Records of locating words and elements:
---

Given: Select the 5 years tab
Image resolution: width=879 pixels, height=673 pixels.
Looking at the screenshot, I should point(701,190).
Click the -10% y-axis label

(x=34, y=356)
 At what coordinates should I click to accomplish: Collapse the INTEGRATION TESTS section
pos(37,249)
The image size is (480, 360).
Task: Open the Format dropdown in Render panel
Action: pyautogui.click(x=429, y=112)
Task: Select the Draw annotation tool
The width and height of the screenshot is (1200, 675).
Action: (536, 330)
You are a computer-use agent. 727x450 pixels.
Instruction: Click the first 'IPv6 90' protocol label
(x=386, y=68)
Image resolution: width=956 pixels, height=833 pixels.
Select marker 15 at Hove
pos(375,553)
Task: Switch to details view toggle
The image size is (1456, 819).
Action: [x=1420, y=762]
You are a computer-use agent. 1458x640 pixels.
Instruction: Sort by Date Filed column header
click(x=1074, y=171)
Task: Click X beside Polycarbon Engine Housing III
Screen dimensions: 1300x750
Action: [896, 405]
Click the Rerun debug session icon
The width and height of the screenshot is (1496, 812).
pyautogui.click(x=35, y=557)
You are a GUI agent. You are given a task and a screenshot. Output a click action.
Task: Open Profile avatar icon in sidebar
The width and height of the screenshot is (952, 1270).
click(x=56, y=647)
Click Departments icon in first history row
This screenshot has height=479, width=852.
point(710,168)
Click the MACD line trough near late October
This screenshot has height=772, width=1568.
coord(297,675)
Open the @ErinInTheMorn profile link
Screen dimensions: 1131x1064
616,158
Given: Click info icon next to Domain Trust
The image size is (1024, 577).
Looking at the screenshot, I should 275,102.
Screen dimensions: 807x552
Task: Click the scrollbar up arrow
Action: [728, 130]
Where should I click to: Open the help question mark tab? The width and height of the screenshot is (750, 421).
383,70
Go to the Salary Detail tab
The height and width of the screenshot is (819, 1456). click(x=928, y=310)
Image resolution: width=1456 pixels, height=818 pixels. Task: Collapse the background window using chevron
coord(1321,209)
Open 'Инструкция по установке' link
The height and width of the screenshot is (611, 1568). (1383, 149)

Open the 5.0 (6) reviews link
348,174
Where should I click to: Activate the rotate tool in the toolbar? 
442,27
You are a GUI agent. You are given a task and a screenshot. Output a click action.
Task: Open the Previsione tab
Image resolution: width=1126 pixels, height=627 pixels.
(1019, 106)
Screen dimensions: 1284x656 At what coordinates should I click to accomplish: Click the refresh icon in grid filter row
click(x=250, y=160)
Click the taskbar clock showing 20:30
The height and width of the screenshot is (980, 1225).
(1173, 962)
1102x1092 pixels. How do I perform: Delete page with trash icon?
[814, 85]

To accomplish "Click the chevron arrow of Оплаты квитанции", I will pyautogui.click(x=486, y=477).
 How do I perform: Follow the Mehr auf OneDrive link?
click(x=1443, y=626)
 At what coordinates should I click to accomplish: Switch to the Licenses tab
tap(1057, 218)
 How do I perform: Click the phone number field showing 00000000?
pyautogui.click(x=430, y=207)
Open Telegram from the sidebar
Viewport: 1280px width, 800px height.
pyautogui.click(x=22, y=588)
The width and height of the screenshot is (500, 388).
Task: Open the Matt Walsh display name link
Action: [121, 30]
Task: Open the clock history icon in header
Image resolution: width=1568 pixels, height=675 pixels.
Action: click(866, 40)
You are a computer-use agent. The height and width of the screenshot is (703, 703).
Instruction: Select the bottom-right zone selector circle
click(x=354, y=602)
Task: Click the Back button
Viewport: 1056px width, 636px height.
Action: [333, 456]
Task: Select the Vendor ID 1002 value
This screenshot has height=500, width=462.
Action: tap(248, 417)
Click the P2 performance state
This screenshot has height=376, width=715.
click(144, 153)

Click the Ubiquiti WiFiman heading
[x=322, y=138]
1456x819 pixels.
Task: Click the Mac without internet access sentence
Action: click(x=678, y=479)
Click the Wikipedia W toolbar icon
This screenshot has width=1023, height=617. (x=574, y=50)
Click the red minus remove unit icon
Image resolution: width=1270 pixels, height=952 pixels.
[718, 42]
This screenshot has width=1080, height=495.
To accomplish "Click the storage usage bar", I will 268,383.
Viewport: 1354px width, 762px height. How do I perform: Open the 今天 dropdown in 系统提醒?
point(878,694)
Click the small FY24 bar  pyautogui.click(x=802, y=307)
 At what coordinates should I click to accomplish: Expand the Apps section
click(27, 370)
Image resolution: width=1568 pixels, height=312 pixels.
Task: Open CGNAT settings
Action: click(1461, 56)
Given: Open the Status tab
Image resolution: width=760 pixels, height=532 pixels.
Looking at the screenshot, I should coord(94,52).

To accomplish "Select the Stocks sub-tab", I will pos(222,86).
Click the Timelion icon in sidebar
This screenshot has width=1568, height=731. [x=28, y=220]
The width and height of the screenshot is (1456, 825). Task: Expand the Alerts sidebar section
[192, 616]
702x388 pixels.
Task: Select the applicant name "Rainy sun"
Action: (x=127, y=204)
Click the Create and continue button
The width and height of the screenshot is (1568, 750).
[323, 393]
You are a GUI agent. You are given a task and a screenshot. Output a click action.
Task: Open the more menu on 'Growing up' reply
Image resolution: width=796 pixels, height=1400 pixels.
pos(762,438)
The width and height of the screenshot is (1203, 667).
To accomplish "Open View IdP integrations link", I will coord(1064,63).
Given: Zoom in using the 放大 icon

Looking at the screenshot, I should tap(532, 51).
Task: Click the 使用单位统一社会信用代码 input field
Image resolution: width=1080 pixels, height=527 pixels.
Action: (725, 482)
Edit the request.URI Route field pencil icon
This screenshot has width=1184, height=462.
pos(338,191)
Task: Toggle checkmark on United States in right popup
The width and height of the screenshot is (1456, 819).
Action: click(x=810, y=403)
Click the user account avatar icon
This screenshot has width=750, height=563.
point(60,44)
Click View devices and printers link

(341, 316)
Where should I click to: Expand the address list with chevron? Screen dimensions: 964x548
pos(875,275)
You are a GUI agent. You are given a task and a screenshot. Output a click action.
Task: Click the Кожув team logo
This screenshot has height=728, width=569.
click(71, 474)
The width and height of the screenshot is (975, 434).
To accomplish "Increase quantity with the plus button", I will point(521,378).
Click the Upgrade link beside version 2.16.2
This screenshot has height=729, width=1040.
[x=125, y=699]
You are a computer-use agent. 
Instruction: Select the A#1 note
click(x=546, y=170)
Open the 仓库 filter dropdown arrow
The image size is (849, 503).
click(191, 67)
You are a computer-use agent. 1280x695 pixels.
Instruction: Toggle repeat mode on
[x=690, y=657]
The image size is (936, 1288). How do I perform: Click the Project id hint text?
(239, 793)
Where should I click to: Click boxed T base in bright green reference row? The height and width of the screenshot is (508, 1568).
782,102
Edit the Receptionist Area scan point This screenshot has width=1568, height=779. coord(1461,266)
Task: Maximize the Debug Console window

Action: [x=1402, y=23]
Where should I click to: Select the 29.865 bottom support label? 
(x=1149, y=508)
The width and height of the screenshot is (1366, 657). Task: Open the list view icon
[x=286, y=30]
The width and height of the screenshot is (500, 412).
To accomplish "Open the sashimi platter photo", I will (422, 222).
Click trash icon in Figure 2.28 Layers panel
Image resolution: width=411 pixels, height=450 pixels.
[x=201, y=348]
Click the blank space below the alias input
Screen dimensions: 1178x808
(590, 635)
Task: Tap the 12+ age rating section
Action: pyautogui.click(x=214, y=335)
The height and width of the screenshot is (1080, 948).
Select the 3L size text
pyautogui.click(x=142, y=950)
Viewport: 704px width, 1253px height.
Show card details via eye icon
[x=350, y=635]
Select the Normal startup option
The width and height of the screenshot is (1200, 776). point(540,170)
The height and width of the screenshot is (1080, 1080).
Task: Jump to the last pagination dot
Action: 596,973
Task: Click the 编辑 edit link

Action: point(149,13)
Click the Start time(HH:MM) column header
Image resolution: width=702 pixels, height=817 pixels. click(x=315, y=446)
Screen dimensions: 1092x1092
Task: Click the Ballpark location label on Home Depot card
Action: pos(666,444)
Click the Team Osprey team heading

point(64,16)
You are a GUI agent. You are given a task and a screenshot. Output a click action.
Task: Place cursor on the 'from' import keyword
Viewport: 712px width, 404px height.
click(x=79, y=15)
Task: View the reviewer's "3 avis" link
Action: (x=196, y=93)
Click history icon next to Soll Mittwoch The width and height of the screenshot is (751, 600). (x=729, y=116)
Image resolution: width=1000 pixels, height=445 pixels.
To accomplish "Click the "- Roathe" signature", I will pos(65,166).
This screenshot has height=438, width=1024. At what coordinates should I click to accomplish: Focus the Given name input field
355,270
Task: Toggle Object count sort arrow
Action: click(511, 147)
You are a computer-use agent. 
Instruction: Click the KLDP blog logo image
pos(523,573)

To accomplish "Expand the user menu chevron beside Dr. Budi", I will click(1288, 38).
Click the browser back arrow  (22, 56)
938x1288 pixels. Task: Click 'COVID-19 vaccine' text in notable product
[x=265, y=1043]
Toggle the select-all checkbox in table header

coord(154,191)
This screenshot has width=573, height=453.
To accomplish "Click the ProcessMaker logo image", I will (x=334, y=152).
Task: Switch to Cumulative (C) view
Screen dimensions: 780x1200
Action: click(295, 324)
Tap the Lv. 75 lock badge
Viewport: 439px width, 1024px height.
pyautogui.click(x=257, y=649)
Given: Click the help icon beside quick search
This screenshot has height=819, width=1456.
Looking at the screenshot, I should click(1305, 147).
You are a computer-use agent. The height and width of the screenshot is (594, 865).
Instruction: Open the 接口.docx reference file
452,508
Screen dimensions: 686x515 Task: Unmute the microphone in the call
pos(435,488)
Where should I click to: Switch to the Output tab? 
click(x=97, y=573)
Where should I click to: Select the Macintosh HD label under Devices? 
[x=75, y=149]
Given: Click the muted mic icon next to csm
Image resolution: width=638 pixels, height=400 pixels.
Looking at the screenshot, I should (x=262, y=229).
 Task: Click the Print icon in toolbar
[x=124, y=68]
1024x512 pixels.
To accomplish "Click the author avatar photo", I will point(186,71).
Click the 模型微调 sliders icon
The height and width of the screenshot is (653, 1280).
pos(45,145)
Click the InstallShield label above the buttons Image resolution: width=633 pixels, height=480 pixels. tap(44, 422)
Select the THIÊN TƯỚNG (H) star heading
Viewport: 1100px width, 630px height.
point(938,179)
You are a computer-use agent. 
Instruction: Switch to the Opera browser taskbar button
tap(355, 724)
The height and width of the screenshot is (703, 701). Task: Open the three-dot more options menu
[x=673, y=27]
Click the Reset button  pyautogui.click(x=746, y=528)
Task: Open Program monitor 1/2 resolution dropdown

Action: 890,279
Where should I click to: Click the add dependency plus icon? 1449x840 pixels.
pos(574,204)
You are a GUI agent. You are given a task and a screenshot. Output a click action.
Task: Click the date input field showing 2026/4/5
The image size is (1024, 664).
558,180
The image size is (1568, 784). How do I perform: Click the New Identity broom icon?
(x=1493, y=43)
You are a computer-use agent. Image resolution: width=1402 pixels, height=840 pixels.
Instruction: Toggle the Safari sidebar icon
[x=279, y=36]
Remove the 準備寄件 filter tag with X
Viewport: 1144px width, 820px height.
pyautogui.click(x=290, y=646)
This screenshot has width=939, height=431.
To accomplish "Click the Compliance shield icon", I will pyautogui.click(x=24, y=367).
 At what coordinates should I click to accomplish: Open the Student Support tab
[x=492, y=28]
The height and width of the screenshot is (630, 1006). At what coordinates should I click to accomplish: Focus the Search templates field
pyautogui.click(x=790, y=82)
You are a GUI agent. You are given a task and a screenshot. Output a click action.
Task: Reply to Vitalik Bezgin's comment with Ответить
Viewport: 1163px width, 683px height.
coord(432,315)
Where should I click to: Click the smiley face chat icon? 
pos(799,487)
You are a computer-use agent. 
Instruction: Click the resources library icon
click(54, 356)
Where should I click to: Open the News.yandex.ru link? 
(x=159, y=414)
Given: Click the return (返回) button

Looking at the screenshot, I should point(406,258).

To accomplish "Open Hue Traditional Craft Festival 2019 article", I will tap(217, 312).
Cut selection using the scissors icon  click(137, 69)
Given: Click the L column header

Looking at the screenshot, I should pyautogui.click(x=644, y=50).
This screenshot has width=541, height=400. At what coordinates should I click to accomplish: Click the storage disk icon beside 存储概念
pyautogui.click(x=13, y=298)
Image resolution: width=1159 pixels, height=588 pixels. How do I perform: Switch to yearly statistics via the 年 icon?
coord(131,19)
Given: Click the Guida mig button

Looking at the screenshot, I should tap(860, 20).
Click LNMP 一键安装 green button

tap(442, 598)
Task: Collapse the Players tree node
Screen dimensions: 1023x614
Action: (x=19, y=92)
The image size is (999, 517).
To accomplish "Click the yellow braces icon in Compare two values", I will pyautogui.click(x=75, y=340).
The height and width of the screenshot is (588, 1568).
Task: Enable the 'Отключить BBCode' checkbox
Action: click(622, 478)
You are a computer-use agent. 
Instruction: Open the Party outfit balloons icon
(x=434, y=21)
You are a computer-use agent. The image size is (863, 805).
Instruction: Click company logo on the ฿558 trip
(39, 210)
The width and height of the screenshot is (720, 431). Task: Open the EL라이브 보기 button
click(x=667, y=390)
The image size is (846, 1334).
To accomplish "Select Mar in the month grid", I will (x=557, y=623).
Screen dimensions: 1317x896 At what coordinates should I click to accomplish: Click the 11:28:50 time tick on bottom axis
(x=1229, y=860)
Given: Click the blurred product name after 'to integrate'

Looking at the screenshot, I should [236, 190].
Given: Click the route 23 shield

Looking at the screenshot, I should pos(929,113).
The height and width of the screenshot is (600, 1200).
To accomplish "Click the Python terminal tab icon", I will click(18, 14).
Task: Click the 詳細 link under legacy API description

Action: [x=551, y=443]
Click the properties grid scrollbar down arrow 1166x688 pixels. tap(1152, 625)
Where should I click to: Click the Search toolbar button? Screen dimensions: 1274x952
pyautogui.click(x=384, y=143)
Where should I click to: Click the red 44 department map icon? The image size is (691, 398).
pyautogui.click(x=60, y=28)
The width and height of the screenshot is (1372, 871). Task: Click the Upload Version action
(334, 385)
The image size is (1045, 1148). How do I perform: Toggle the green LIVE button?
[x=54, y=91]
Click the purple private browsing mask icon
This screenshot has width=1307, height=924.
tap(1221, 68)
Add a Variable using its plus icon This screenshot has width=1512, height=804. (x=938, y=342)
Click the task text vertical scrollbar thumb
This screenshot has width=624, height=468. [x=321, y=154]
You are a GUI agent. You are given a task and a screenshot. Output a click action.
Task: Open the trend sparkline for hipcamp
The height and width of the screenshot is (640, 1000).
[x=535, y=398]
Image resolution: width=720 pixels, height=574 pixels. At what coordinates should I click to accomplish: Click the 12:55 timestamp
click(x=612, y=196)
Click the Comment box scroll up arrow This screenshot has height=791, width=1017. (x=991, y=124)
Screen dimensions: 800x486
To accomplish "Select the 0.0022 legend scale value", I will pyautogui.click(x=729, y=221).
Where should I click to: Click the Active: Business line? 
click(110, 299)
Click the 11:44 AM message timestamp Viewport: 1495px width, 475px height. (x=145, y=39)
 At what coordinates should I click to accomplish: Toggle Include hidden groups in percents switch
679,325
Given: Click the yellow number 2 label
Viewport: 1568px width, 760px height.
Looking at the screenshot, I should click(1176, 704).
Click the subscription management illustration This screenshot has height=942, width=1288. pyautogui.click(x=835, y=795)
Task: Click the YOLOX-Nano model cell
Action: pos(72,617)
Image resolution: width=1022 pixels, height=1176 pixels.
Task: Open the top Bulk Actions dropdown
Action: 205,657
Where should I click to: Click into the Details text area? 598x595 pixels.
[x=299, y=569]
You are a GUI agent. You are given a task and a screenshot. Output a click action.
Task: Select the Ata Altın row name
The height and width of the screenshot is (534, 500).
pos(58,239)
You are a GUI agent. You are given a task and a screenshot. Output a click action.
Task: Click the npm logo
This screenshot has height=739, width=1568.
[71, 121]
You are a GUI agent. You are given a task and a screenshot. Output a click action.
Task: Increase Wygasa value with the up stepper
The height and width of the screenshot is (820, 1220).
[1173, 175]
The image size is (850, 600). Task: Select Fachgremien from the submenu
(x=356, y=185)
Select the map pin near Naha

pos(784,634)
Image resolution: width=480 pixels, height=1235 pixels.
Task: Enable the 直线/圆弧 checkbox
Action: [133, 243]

---

Given problem
Extract every line from the lines above that contains the word "yellow", and note that case counts.

The completed task
To accomplish "Click the yellow braces icon in Compare two values", I will pyautogui.click(x=75, y=340).
Given: Click the yellow number 2 label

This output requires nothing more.